The recent advancements of Small Language Models (SLMs) have opened new possibilities for efficient code generation. SLMs offer lightweight and cost-effective alternatives to Large Language Models (LLMs), making them attractive for use in resource-constrained environments. However, empirical understanding of SLMs, particularly their capabilities, limitations, and performance trade-offs in code generation remains limited. This study presents a comprehensive empirical evaluation of 20 open-source SLMs ranging from 0.4B to 10B parameters on five diverse code-related benchmarks (HumanEval, MBPP, Mercury, HumanEvalPack, and CodeXGLUE). The models are assessed along three dimensions: i) functional correctness of generated code, ii) computational efficiency and iii) performance across multiple programming languages. The findings of this study reveal that several compact SLMs achieve competitive results while maintaining a balance between performance and efficiency, making them viable for deployment in resource-constrained environments. However, achieving further improvements in accuracy requires switching to larger models. These models generally outperform their smaller counterparts, but they require much more computational power. We observe that for 10% performance improvements, models can require nearly a 4x increase in VRAM consumption, highlighting a trade-off between effectiveness and scalability. Besides, the multilingual performance analysis reveals that SLMs tend to perform better in languages such as Python, Java, and PHP, while exhibiting relatively weaker performance in Go, C++, and Ruby. However, statistical analysis suggests these differences are not significant, indicating a generalizability of SLMs across programming languages. Based on the findings, this work provides insights into the design and selection of SLMs for real-world code generation tasks.

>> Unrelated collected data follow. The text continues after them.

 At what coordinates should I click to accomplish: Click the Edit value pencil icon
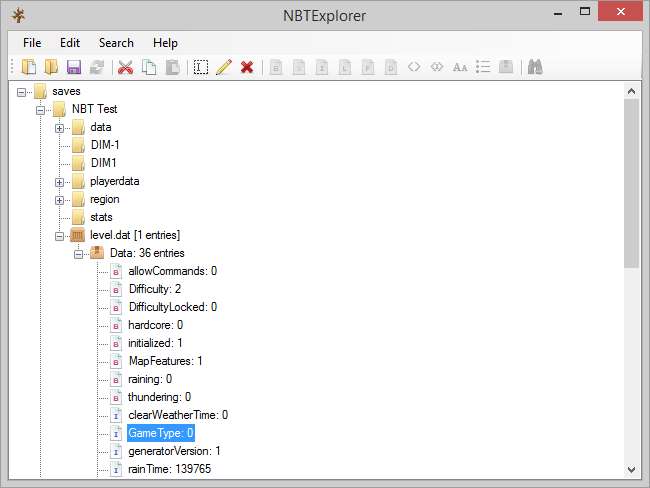pos(223,67)
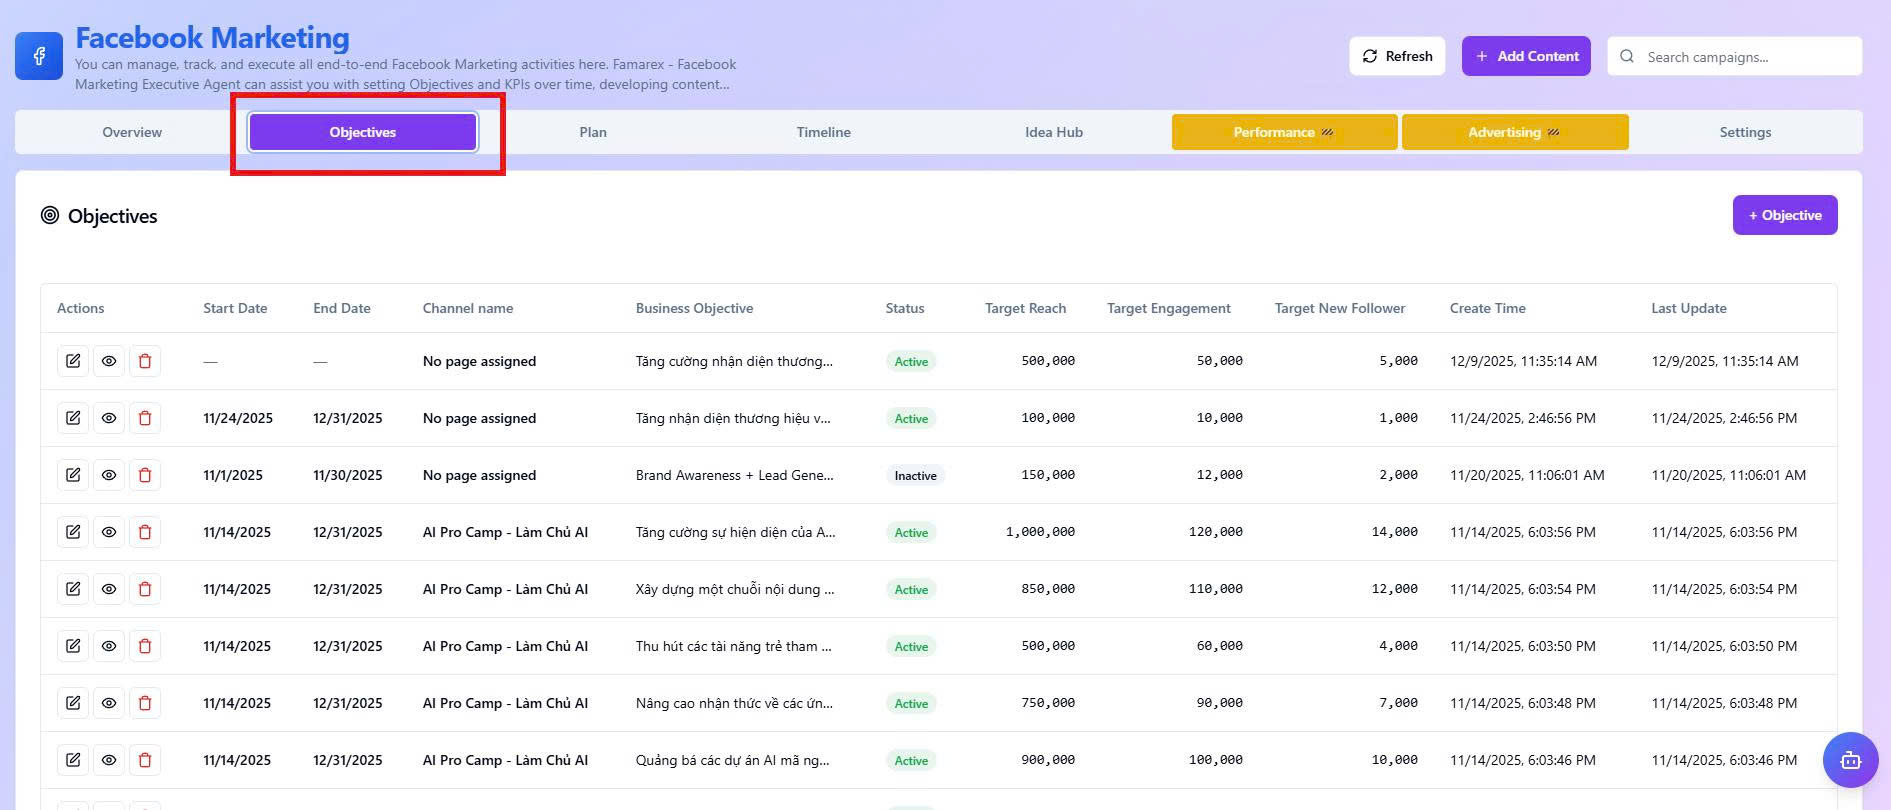Open the Idea Hub tab

[x=1053, y=132]
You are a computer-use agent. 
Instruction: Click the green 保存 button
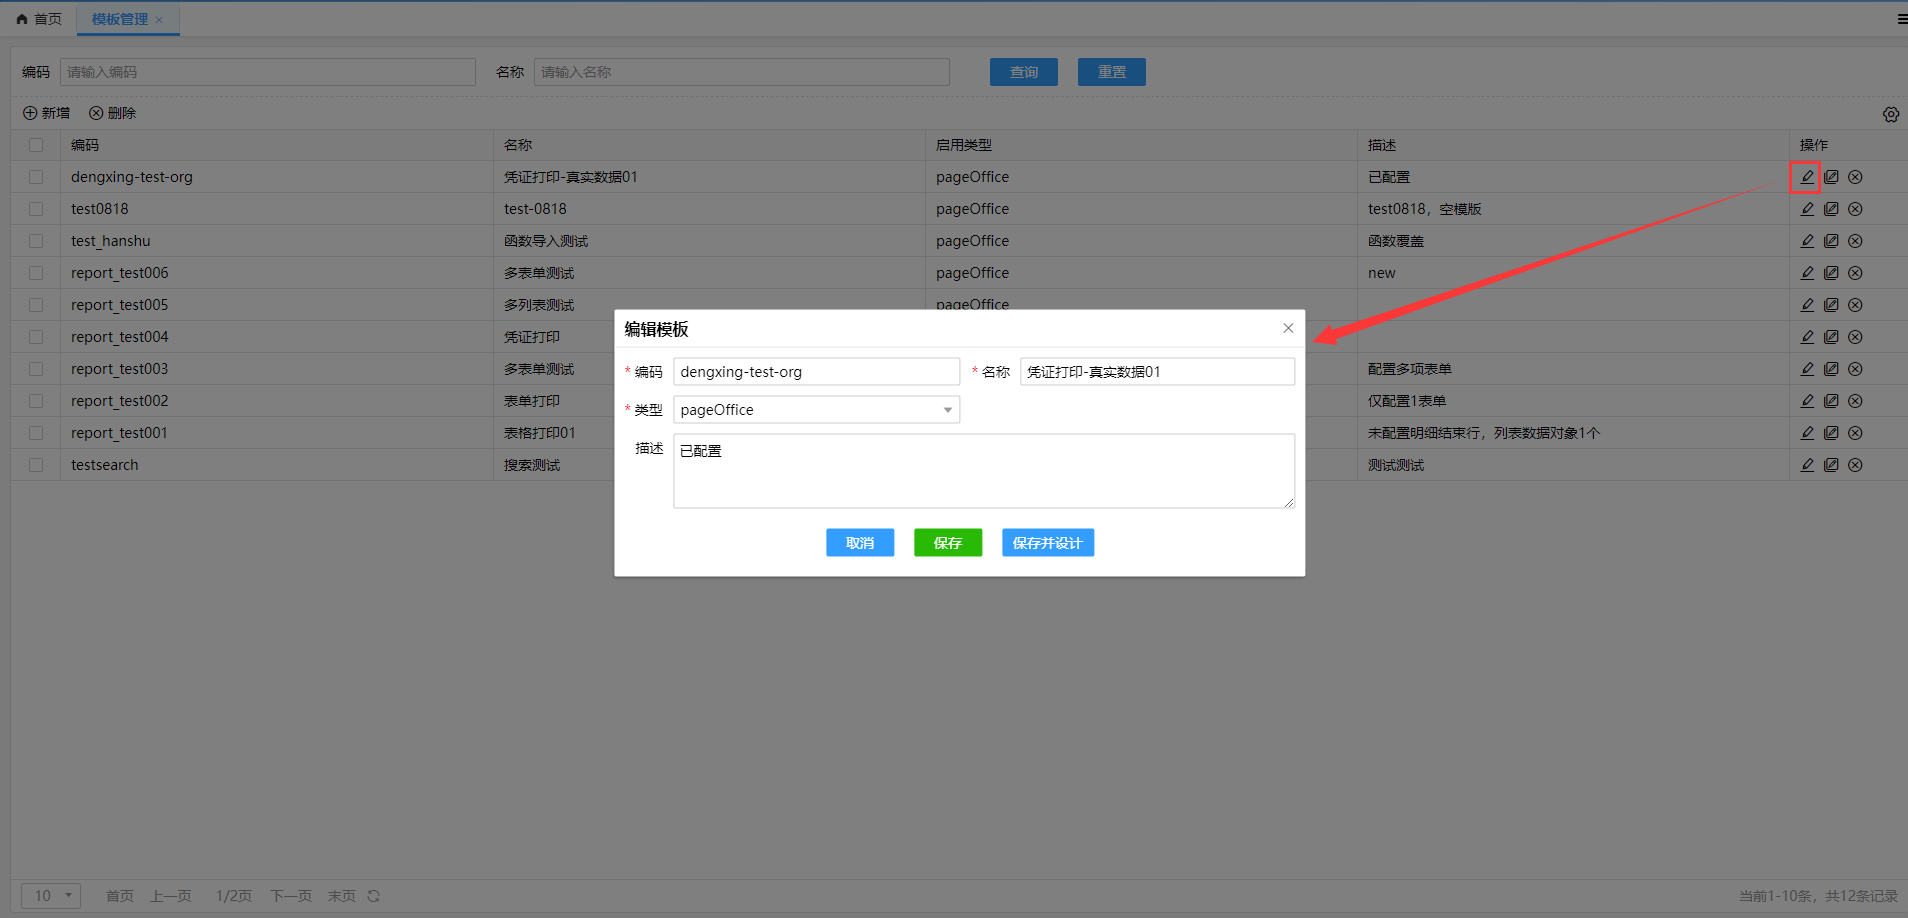(947, 543)
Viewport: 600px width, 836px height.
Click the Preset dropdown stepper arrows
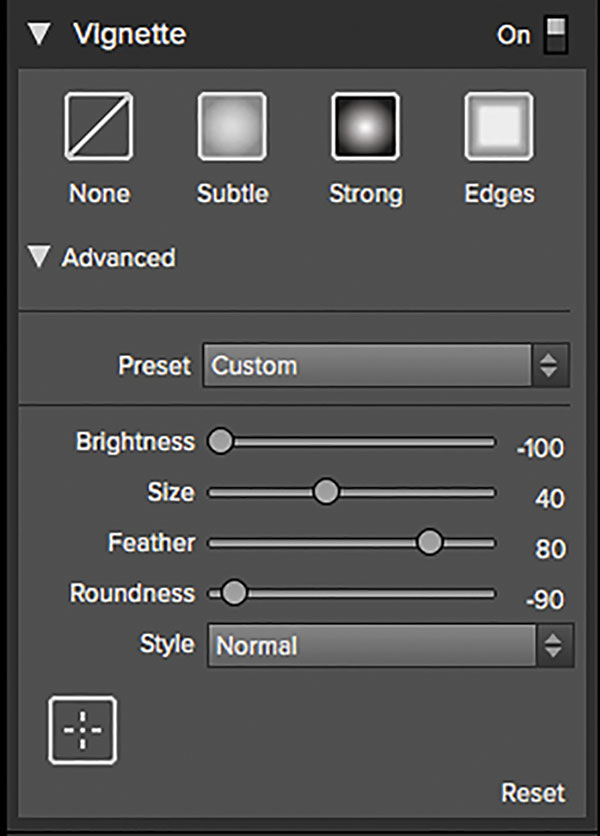pos(549,366)
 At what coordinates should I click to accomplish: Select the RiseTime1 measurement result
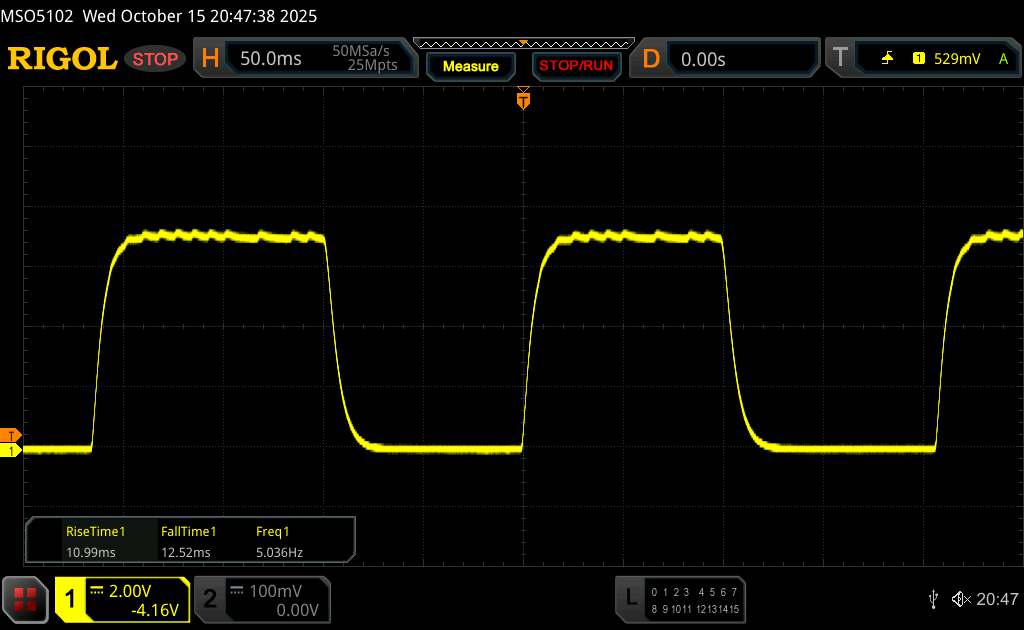pyautogui.click(x=93, y=541)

翻译：小型语言模型（SLMs）的最新进展为高效代码生成开辟了新的可能性。相较于大型语言模型（LLMs），SLMs提供了轻量级且经济高效的替代方案，使其在资源受限环境中具有吸引力。然而，目前对SLMs在代码生成中的能力、局限性和性能权衡的实证理解仍然有限。本研究对20个参数量在0.4B至10B之间的开源SLMs进行了全面的实证评估，测试覆盖五个多样化的代码相关基准（HumanEval、MBPP、Mercury、HumanEvalPack和CodeXGLUE）。评估从三个维度展开：i)生成代码的功能正确性，ii)计算效率，以及iii)跨多种编程语言的性能表现。研究结果表明，多个紧凑型SLMs在保持性能与效率平衡的同时取得了具有竞争力的结果，使其在资源受限环境中具备实际部署的可行性。然而，若要进一步提升准确性，则需要转向使用更大规模的模型。这些较大模型通常优于较小模型，但需要消耗更多的计算资源。我们观察到，为获得10%的性能提升，模型可能需要增加近4倍的显存消耗，这凸显了效能与可扩展性之间的权衡。此外，多语言性能分析表明，SLMs在Python、Java和PHP等语言中表现较好，而在Go、C++和Ruby中表现相对较弱。但统计分析显示这些差异并不显著，表明SLMs在不同编程语言间具有一定的泛化能力。基于以上发现，本研究为实际代码生成任务中SLMs的设计与选择提供了重要见解。